Three-dimensional modelling of deep temperature and heat flow anomalies with applications to geothermics of the Pannonian basin

Abstract

Abstract On the basis of the solution of the three-dimensional, stationary equation of heat conduction with variable thermal conductivity and heat generation, a geothermal model of the crust and upper mantle beneath the Pannonian basin is constructed. Present calculations indicate that the heat flow in the area investigated has an average positive anomaly of 40 mW/m 2 . The average temperature anomaly on the Moho-surface is 500 K, increasing with depth.

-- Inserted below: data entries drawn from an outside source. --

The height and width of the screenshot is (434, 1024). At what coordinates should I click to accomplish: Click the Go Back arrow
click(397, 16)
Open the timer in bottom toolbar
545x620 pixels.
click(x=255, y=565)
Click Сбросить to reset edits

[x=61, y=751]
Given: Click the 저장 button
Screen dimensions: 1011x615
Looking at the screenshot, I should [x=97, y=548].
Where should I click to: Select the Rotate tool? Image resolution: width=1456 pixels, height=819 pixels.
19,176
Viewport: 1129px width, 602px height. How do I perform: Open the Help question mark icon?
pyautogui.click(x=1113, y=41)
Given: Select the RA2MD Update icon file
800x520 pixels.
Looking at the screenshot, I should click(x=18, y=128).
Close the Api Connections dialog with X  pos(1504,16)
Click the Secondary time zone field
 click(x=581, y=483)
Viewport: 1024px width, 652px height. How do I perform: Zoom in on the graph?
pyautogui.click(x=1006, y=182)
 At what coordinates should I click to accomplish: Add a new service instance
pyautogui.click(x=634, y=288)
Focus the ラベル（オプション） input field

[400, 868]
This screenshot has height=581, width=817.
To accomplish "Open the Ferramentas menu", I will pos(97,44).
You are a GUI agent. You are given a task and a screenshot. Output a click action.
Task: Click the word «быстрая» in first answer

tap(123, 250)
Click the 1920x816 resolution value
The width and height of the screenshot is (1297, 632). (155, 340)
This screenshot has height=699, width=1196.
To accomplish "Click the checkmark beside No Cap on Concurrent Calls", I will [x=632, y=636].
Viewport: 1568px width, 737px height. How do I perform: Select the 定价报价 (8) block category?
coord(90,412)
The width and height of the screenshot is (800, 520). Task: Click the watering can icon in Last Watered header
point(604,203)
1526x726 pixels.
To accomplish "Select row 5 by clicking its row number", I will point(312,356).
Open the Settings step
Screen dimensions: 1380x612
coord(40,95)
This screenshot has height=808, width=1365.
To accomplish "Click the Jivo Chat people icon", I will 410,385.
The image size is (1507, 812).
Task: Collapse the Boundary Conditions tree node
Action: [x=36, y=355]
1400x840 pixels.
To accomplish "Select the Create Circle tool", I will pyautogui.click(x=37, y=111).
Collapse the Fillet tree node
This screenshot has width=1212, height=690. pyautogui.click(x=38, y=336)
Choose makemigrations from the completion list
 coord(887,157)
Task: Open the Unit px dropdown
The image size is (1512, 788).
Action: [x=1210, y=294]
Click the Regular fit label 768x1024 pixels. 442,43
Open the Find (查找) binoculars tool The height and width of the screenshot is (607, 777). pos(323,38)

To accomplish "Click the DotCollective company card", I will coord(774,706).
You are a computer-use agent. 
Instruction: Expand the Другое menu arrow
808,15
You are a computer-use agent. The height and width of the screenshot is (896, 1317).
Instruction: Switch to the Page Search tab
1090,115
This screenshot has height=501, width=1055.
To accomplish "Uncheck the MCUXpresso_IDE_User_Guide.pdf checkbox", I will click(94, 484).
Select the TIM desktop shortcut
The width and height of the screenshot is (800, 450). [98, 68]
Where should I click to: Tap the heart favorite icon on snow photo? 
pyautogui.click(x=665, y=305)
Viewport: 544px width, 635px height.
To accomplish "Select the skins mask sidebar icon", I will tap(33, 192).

The melting temperature is reached at depths of 70–80 km (in some particular areas at 65 km). The upper boundaries of the high-conductivity layer and the low-velocity zone in the Pannonian basin are also about the same depths as indicated above, and contours of the melted region coincide well with the zone of the Miocene andesite-rhyolite volcanism. The thermal state of the crust, likewise its structural composition, is rather uniform. In the upper mantle, however, significant local temperature inhomogeneities exist. Additional, non-radiogenic heating is of primary importance in the formation of temperature anomalies of the Pannonian basin. It results from part of the crust and upper mantle having been heated in the past up to melting, or to temperatures close to melting, which is now cooling. The nature of this extra heat source is not yet clear. The results of this study suggest that the terrestrial heat flow measured in the Pannonian basin might have been overestimated.